» SET PROBLEM
Copy out the rows that start with the line containing "Alles accepteren [button] (236, 853)" and end with the line containing "Koopwoning (363, 523)", changing "Onderhoud" to "Reparaties" and keeping everything else as it is.

» PROVIDED ENTRIES
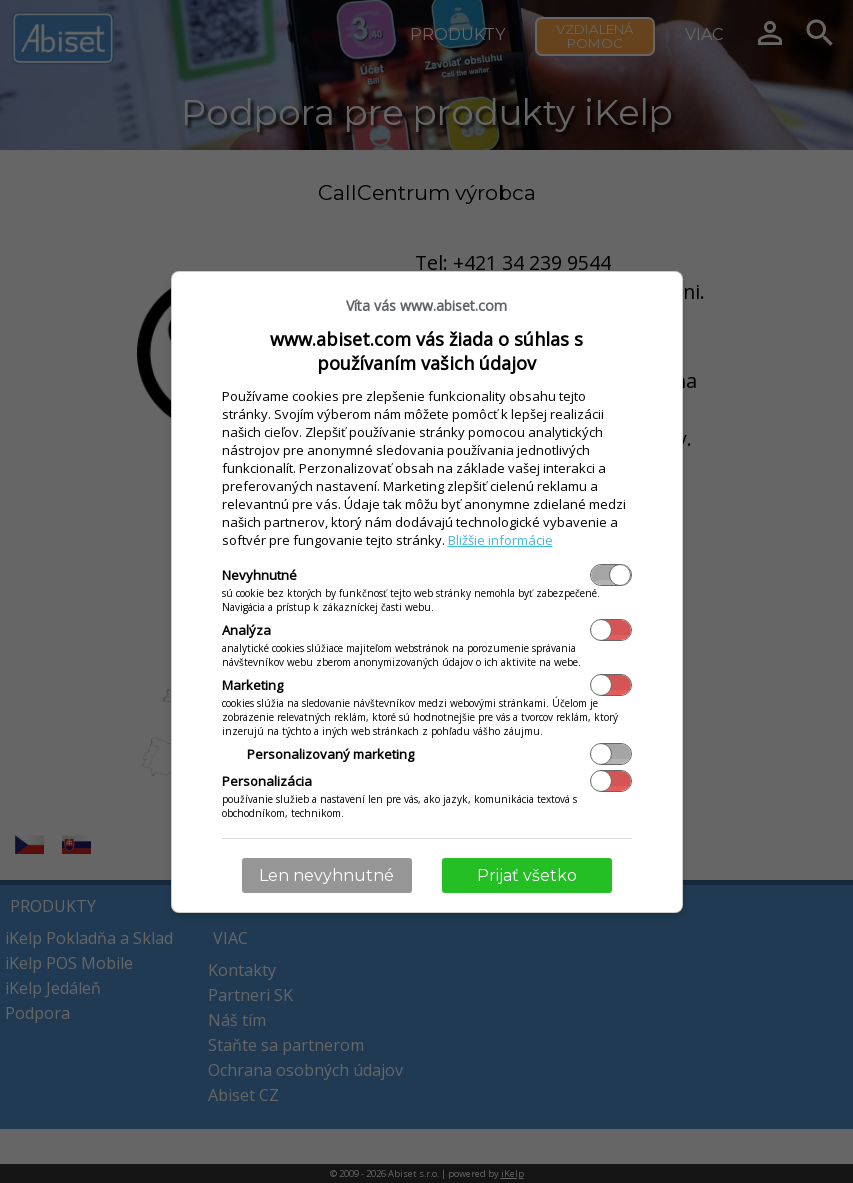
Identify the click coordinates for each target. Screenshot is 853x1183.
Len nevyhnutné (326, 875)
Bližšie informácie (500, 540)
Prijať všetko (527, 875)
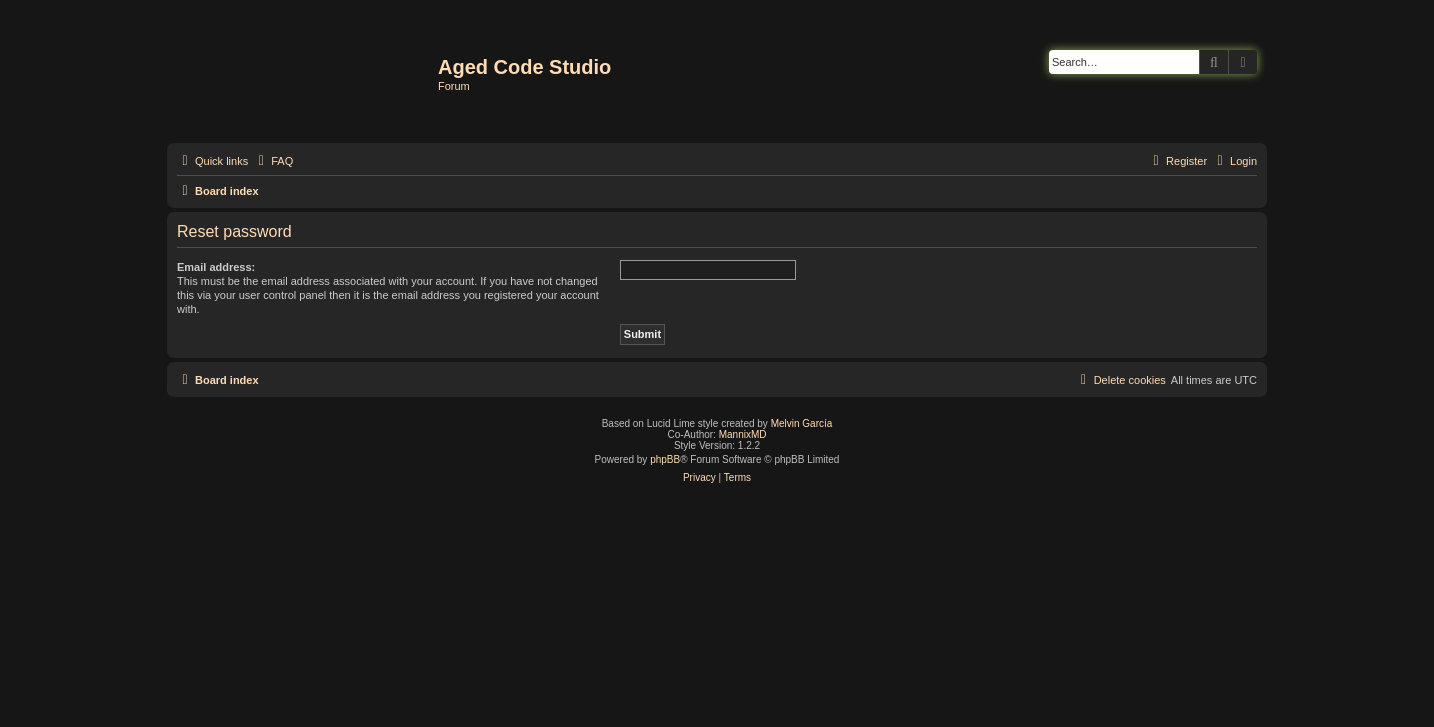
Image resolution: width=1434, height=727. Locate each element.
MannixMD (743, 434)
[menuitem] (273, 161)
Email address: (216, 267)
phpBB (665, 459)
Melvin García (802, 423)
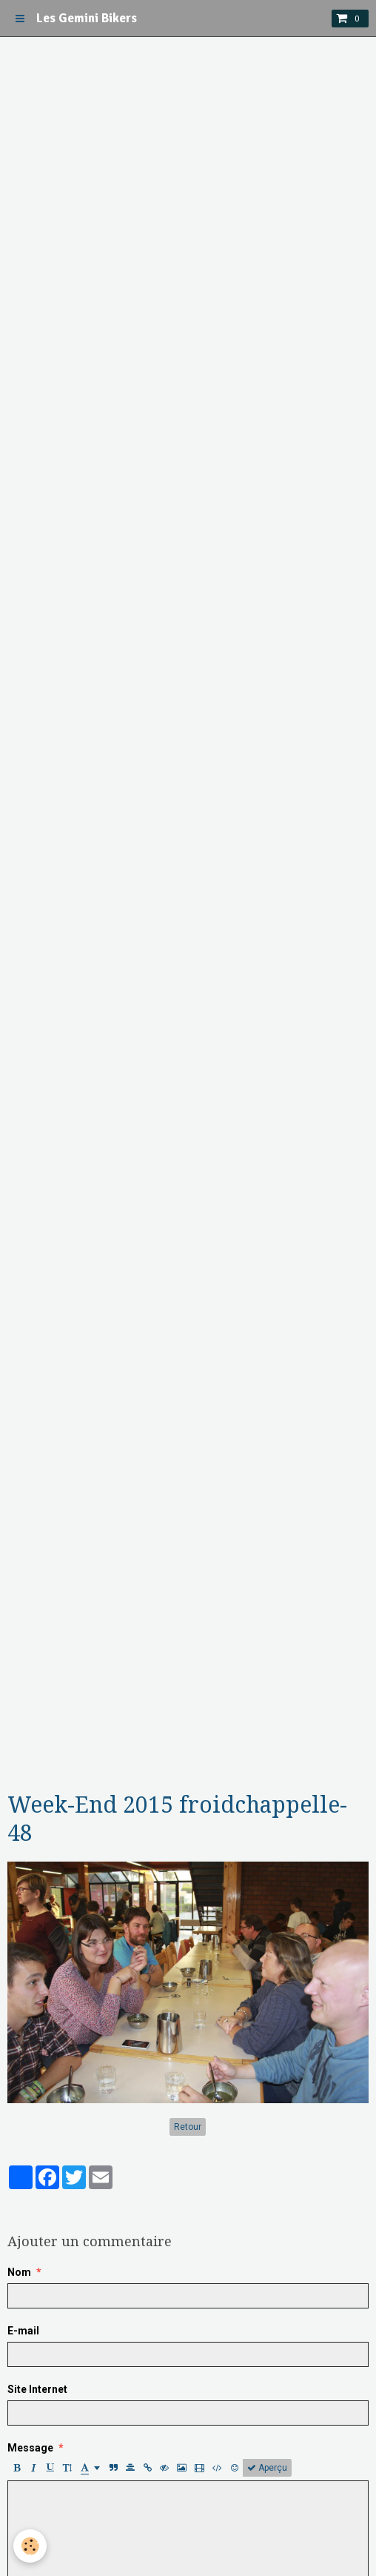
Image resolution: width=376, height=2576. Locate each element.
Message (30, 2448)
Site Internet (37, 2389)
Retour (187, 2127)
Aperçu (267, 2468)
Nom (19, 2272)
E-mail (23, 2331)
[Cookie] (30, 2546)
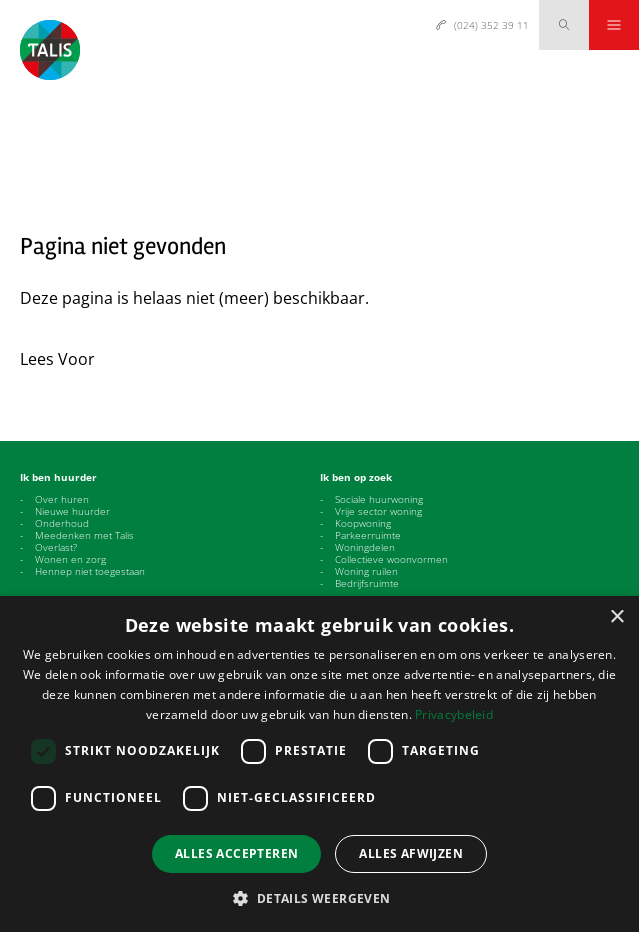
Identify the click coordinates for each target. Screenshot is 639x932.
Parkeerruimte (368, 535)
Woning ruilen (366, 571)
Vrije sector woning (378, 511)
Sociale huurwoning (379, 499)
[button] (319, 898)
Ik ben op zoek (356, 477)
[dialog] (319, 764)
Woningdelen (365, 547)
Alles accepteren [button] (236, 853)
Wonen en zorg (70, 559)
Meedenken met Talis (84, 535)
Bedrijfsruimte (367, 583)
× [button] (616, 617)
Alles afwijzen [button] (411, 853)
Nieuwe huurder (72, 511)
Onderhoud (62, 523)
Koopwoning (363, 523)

* * *

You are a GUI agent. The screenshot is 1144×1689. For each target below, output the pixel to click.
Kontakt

» CORRECT OUTPUT
Alles accepteren [button] (236, 853)
Wonen en zorg (70, 559)
Meedenken met Talis (84, 535)
Bedrijfsruimte (367, 583)
× [button] (616, 617)
Alles afwijzen [button] (411, 853)
Nieuwe huurder (72, 511)
Reparaties (62, 523)
Koopwoning (363, 523)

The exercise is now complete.